- Born: 26 August 1966 (age 59)
- Allegiance: United Kingdom
- Branch: Royal Navy
- Service years: 1984–2021
- Rank: Rear-Admiral
- Commands: HMS Pursuer HMS Argyll HMS Albion
- Awards: Commander of the Order of the British Empire

= John Kingwell =

Royal Navy Rear Admiral (born 1966)

Rear-Admiral John Matthew Leonard Kingwell  (born 26 August 1966) is a retired Royal Navy officer. He was Commandant of the Royal College of Defence Studies from 2019 to 2020.

==Naval career==
Kingwell joined the Royal Navy in 1984. He served as commanding officer successively of the patrol boat HMS Pursuer, the frigate HMS Argyll and the amphibious transport dock HMS Albion.

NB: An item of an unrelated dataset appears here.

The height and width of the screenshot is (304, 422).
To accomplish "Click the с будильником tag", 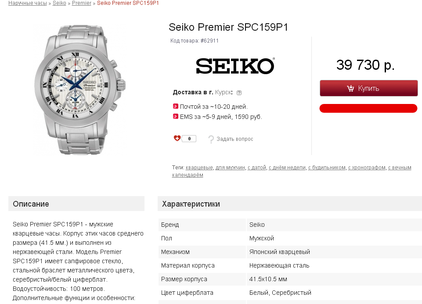I will 327,168.
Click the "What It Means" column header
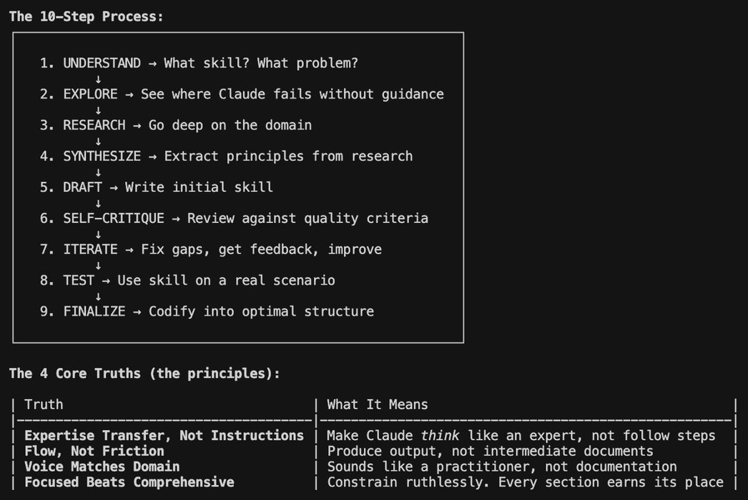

He went on to be Commander United Kingdom Task Group in January 2011 and in that role commanded the task group off Libya. After that he became Head of Naval Resources and Plans in November 2011, Director of the Development, Concepts and Doctrine Centre in October 2013 and Deputy Commandant of the Royal College of Defence Studies in May 2016 before becoming Commandant of the Royal College of Defence Studies in July 2019. He handed over the post to George Norton on 21 July 2020, and retired from the navy in February 2021.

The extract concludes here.